Cuando se ponía nerviosa, Ioa se mordía las uñas; se rascaba la cabeza y se despeinaba agitadamente. Solía estar despeinada y con las puntas de los dedos mordisqueados y casi sangrantes, pero era alegre y reía incluso sin motivo aparente. Era una lectora veloz. No ponía un libro sobre la mesa; lo arrojaba. No se sentaba en una silla, se dejaba caer.

Después de la Novena de Beethoven, los libros y los periódicos, sus aficiones incluían a los perros y los caballos. Se hizo amiga de un charro y los sábados por la mañana cabalgaba con él por la avenida Miguel Angel de Quevedo de oriente a poniente.

A pesar de ser de ideas reaccionarias, tomó el partido de los estudiantes y cubrió la invasión del ejército a la ciudad universitaria en México. Yo estaba a su lado cuando un soldado le arrebató la cámara fotográfica y le sacó el rollo.

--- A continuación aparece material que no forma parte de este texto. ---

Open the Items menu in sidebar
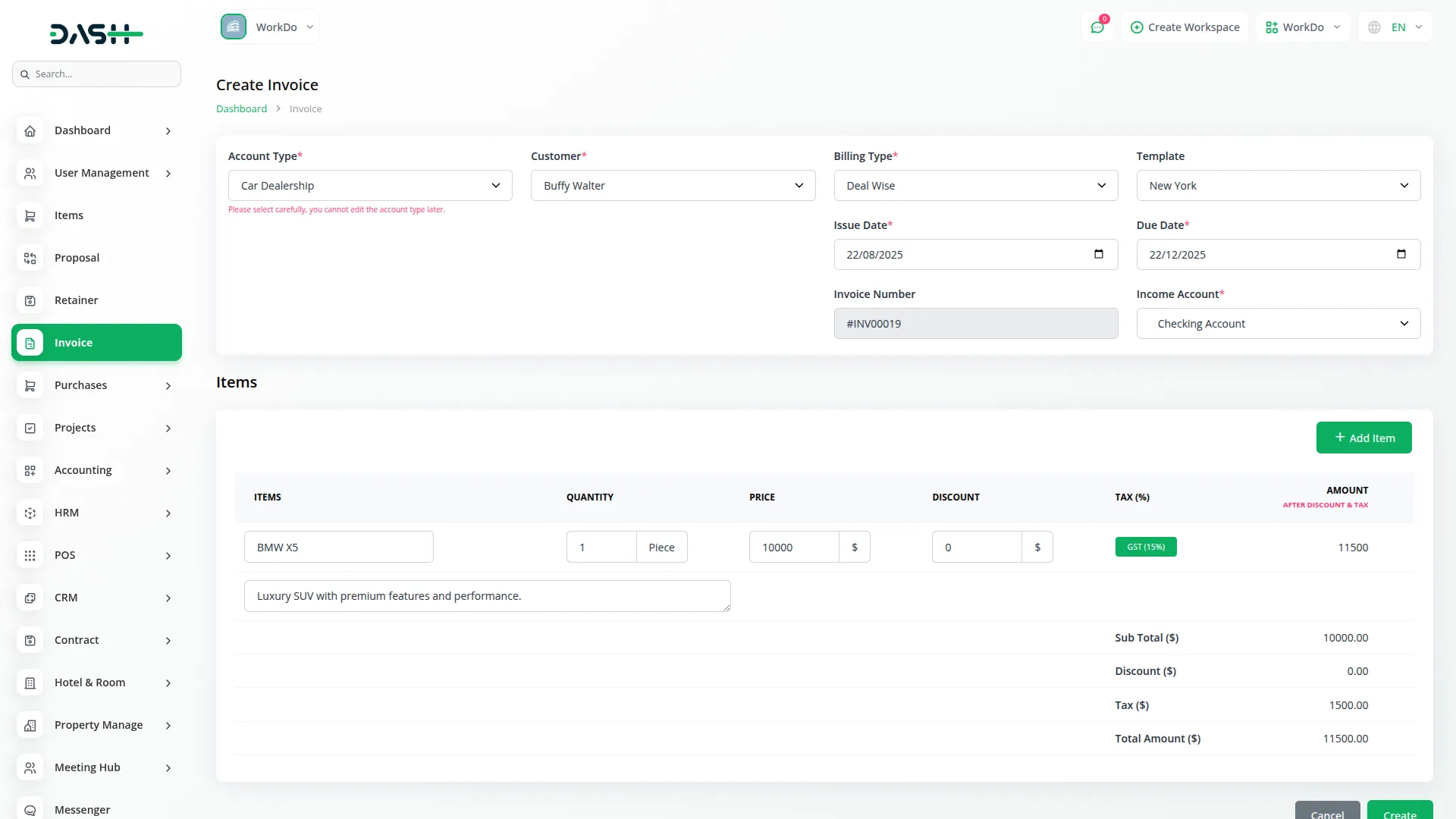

Terminados los Juegos, Ioa siguió aquí. Escribió una tesis sobre Rayuela que le dirigió Rosario Castellanos. Antes de recibirse viajó a Buenos Aires para ambientarse y porque ya conocía bien París. Hizo un reportaje sobre Borges, que por esos días dictó no sé qué conferencias, y además se encontró de casualidad con Cortázar en un ascensor. Quiso hacerme creer que él le preguntó, "¿A quién me recuerdas?" Y que ella le contestó que sin duda a la Maga.

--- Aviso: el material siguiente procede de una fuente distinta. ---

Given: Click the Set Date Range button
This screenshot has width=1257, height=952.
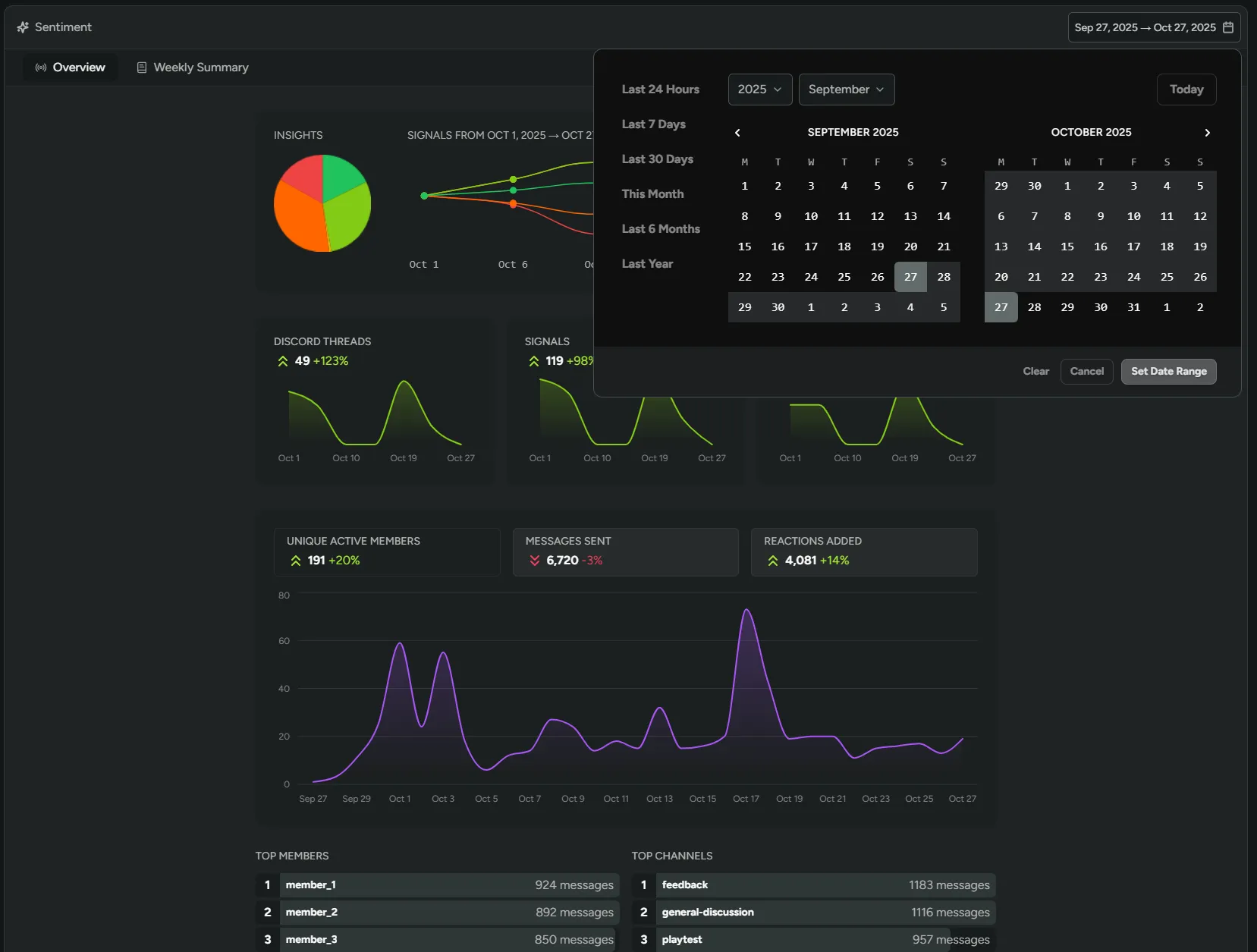Looking at the screenshot, I should pos(1167,372).
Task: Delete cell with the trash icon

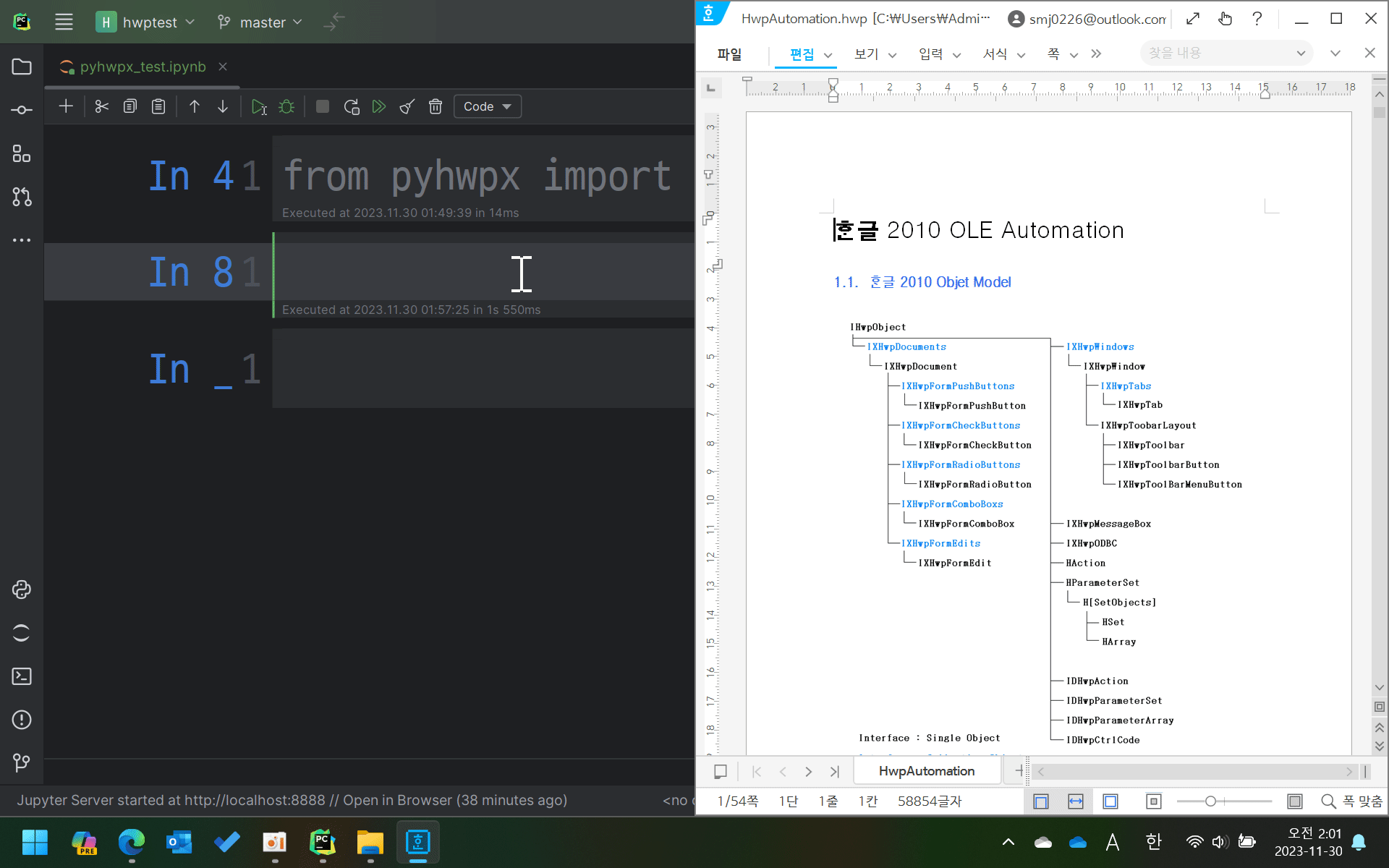Action: tap(436, 107)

Tenía tiempo para pasar a máquina páginas de mis cuadernos y persuadirme a presentárselas a Orfila en Siglo XXI; pero de la novela que ella quería escribir no hacía más que acumular posibles títulos. Temas tampoco le faltaban. Había sido jurado en un juicio a una cuidadora a la que se le quemó el niño al que cuidaba; construyó una casa en Cuernavaca para los niños enfermos de las Hermanas de la Caridad; estuvo una temporada en Calcuta trabajando con los pobres de la Madre Teresa.

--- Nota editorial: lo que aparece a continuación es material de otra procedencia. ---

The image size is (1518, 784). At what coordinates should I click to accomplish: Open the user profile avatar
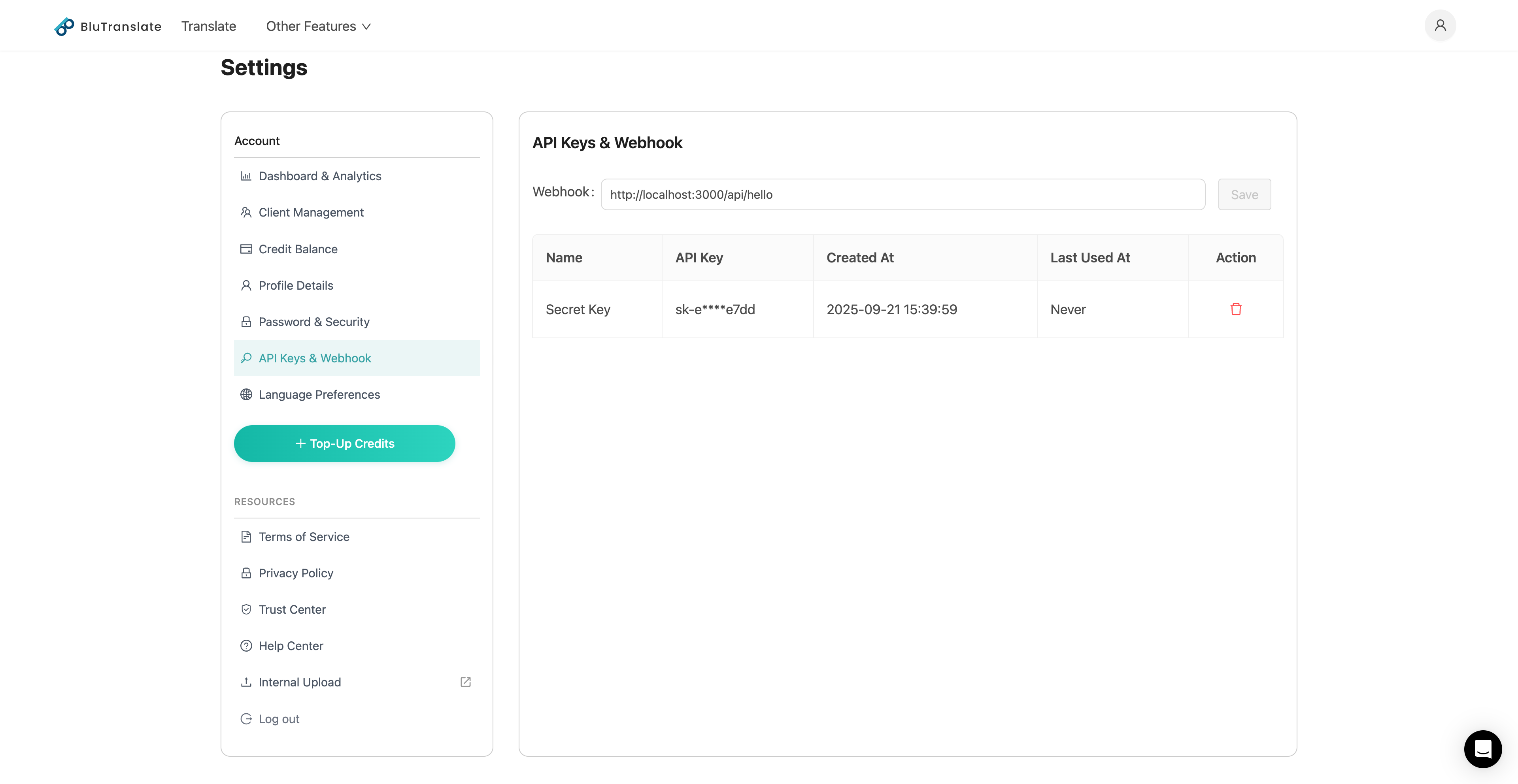pos(1440,25)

Como su papá era un alto ejecutivo de la General Motors, Ioa chocaba coches sin preocuparse por las consecuencias. Y de hecho confiaba tanto en su propia dejadez que no entendía por qué un joven de México, que había estudiado con el hermano de Ioa en una universidad prestigiosa de los Estados Unidos, no contestaba las llamadas ni las cartas que salían de una periodista oculta en San Ángel y se dirigían a un codiciado heredero de las Lomas de Chapultepec.

Dimos clases de lengua inglesa juntas en la Universidad Iberoamericana y recorrimos librerías, cines y cafés al norte y al sur del río Bravo. Cuando Ioa tuvo que regresar en definitiva a su país se había hecho de tantas cosas que contribuí con un par de maletas para que le cupiera todo el equipaje que se obstinó en cargar. En parte para evitar una escena de despedida demasiado emotiva en el aeropuerto, y en parte porque pensábamos firmemente en cumplirla, hicimos una cita para rencontrarnos en los leones de piedra de la Biblioteca Nacional en Nueva York.

Sin embargo, pasó el tiempo y no volvimos a contactarnos. No sé cómo cayó en mis manos una fotografía de ella. La imagen no me recordó a nadie y en un principio no supe ni de quién era. Averigüé que le habían extirpado un tumor de la cabeza; que nunca se casó y que arrastra los pies por las calles de su ciudad. Despeinada y alegre va seguida por un perro callejero, que menea la cola y gime cuando ella se detiene y se pone en cuclillas para acariciarlo.